# What the task asks:
Every record, from first to last, should be retyped word for word.

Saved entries
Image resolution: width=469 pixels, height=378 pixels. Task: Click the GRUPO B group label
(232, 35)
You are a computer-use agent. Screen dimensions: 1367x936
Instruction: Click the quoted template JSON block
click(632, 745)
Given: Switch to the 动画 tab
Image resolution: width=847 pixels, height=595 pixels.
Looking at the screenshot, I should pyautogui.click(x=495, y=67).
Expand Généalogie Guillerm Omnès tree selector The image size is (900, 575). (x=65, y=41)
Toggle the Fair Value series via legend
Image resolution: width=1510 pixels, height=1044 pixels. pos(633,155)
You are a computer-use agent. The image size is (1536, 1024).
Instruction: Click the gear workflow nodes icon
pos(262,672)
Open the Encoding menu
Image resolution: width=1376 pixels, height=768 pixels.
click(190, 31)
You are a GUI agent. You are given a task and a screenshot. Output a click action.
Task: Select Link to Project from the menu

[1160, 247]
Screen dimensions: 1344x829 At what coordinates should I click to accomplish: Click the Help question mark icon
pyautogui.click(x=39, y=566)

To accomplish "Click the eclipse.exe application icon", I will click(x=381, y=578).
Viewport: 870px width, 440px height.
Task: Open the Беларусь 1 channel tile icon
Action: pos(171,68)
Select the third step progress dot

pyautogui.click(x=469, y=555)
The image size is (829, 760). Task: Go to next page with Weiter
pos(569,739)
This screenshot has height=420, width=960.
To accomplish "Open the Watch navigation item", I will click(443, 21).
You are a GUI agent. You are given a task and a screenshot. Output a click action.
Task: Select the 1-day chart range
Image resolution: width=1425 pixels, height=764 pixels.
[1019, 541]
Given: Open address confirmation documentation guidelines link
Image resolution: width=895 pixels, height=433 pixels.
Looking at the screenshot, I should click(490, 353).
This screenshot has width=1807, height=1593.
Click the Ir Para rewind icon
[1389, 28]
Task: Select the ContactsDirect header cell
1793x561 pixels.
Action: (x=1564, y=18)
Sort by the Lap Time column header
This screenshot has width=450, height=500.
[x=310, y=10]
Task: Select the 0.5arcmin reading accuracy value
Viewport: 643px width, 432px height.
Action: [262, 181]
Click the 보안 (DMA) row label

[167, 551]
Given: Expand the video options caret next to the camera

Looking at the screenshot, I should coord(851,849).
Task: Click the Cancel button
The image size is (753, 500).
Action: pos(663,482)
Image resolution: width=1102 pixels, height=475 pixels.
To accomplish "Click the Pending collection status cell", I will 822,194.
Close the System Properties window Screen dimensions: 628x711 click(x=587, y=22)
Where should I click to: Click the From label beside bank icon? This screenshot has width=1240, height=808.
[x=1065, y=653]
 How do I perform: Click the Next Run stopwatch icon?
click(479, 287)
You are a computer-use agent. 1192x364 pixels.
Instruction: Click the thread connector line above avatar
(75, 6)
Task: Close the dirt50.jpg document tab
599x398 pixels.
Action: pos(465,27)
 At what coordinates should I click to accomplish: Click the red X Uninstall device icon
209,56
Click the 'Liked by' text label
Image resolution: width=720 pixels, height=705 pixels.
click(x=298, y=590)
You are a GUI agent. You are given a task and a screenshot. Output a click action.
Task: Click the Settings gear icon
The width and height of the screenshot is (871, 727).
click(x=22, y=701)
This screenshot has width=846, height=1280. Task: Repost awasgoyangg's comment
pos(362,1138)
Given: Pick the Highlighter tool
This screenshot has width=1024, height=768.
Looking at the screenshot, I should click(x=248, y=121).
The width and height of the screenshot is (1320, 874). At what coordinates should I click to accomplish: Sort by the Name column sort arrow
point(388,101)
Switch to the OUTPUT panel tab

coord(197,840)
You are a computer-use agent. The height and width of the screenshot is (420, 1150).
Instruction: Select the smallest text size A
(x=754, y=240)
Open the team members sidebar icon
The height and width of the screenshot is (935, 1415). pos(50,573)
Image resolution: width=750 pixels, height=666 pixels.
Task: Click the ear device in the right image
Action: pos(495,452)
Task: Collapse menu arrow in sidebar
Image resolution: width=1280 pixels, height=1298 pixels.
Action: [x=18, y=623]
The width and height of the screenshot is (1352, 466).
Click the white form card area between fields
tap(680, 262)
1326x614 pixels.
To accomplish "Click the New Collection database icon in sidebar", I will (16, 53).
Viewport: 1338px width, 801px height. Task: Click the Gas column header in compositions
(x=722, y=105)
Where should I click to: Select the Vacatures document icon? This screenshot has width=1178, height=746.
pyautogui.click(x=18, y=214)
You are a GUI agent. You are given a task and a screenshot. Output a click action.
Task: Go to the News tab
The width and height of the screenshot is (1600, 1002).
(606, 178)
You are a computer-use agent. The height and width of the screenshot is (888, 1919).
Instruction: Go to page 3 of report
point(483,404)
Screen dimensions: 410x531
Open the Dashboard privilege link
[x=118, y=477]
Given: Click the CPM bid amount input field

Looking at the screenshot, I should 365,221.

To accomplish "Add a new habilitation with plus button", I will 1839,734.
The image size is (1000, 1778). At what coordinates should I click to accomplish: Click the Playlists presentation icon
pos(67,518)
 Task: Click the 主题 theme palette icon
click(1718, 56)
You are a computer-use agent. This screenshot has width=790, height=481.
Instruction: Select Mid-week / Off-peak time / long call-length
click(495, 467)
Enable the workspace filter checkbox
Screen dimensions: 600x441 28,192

# Solved exercise:
Image resolution: width=469 pixels, height=378 pixels. Task: Click the GRUPO B group label
(232, 35)
You are a computer-use agent. Screen dimensions: 1367x936
Instruction: Click the quoted template JSON block
click(632, 745)
Given: Switch to the 动画 tab
Image resolution: width=847 pixels, height=595 pixels.
Looking at the screenshot, I should pyautogui.click(x=495, y=67).
Expand Généalogie Guillerm Omnès tree selector The image size is (900, 575). (x=65, y=41)
Toggle the Fair Value series via legend
Image resolution: width=1510 pixels, height=1044 pixels. pos(633,155)
You are a computer-use agent. The image size is (1536, 1024).
Instruction: Click the gear workflow nodes icon
pos(262,672)
Open the Encoding menu
Image resolution: width=1376 pixels, height=768 pixels.
click(190, 31)
You are a GUI agent. You are given a task and a screenshot. Output a click action.
Task: Select Link to Project from the menu

[1160, 247]
Screen dimensions: 1344x829 At what coordinates should I click to accomplish: Click the Help question mark icon
pyautogui.click(x=39, y=566)

To accomplish "Click the eclipse.exe application icon", I will click(x=381, y=578).
Viewport: 870px width, 440px height.
Task: Open the Беларусь 1 channel tile icon
Action: pos(171,68)
Select the third step progress dot

pyautogui.click(x=469, y=555)
The image size is (829, 760). Task: Go to next page with Weiter
pos(569,739)
This screenshot has height=420, width=960.
To accomplish "Open the Watch navigation item", I will click(443, 21).
You are a GUI agent. You are given a task and a screenshot. Output a click action.
Task: Select the 1-day chart range
Image resolution: width=1425 pixels, height=764 pixels.
[1019, 541]
Given: Open address confirmation documentation guidelines link
Image resolution: width=895 pixels, height=433 pixels.
Looking at the screenshot, I should click(490, 353).
This screenshot has width=1807, height=1593.
Click the Ir Para rewind icon
[1389, 28]
Task: Select the ContactsDirect header cell
1793x561 pixels.
Action: (x=1564, y=18)
Sort by the Lap Time column header
This screenshot has width=450, height=500.
[x=310, y=10]
Task: Select the 0.5arcmin reading accuracy value
Viewport: 643px width, 432px height.
Action: [262, 181]
Click the 보안 (DMA) row label

[167, 551]
Given: Expand the video options caret next to the camera

Looking at the screenshot, I should coord(851,849).
Task: Click the Cancel button
The image size is (753, 500).
Action: pos(663,482)
Image resolution: width=1102 pixels, height=475 pixels.
To accomplish "Click the Pending collection status cell", I will 822,194.
Close the System Properties window Screen dimensions: 628x711 click(x=587, y=22)
Where should I click to: Click the From label beside bank icon? This screenshot has width=1240, height=808.
[x=1065, y=653]
 How do I perform: Click the Next Run stopwatch icon?
click(479, 287)
You are a computer-use agent. 1192x364 pixels.
Instruction: Click the thread connector line above avatar
(75, 6)
Task: Close the dirt50.jpg document tab
599x398 pixels.
Action: pos(465,27)
 At what coordinates should I click to accomplish: Click the red X Uninstall device icon
209,56
Click the 'Liked by' text label
Image resolution: width=720 pixels, height=705 pixels.
click(x=298, y=590)
You are a GUI agent. You are given a task and a screenshot. Output a click action.
Task: Click the Settings gear icon
The width and height of the screenshot is (871, 727).
click(x=22, y=701)
This screenshot has width=846, height=1280. Task: Repost awasgoyangg's comment
pos(362,1138)
Given: Pick the Highlighter tool
This screenshot has width=1024, height=768.
Looking at the screenshot, I should click(x=248, y=121).
The width and height of the screenshot is (1320, 874). At what coordinates should I click to accomplish: Sort by the Name column sort arrow
point(388,101)
Switch to the OUTPUT panel tab

coord(197,840)
You are a computer-use agent. The height and width of the screenshot is (420, 1150).
Instruction: Select the smallest text size A
(x=754, y=240)
Open the team members sidebar icon
The height and width of the screenshot is (935, 1415). pos(50,573)
Image resolution: width=750 pixels, height=666 pixels.
Task: Click the ear device in the right image
Action: pos(495,452)
Task: Collapse menu arrow in sidebar
Image resolution: width=1280 pixels, height=1298 pixels.
Action: [x=18, y=623]
The width and height of the screenshot is (1352, 466).
Click the white form card area between fields
tap(680, 262)
1326x614 pixels.
To accomplish "Click the New Collection database icon in sidebar", I will (16, 53).
Viewport: 1338px width, 801px height. Task: Click the Gas column header in compositions
(x=722, y=105)
Where should I click to: Select the Vacatures document icon? This screenshot has width=1178, height=746.
pyautogui.click(x=18, y=214)
You are a GUI agent. You are given a task and a screenshot. Output a click action.
Task: Go to the News tab
The width and height of the screenshot is (1600, 1002).
(606, 178)
You are a computer-use agent. The height and width of the screenshot is (888, 1919).
Instruction: Go to page 3 of report
point(483,404)
Screen dimensions: 410x531
Open the Dashboard privilege link
[x=118, y=477]
Given: Click the CPM bid amount input field

Looking at the screenshot, I should 365,221.

To accomplish "Add a new habilitation with plus button", I will 1839,734.
The image size is (1000, 1778). At what coordinates should I click to accomplish: Click the Playlists presentation icon
pos(67,518)
 Task: Click the 主题 theme palette icon
click(1718, 56)
You are a computer-use agent. This screenshot has width=790, height=481.
Instruction: Select Mid-week / Off-peak time / long call-length
click(495, 467)
Enable the workspace filter checkbox
Screen dimensions: 600x441 28,192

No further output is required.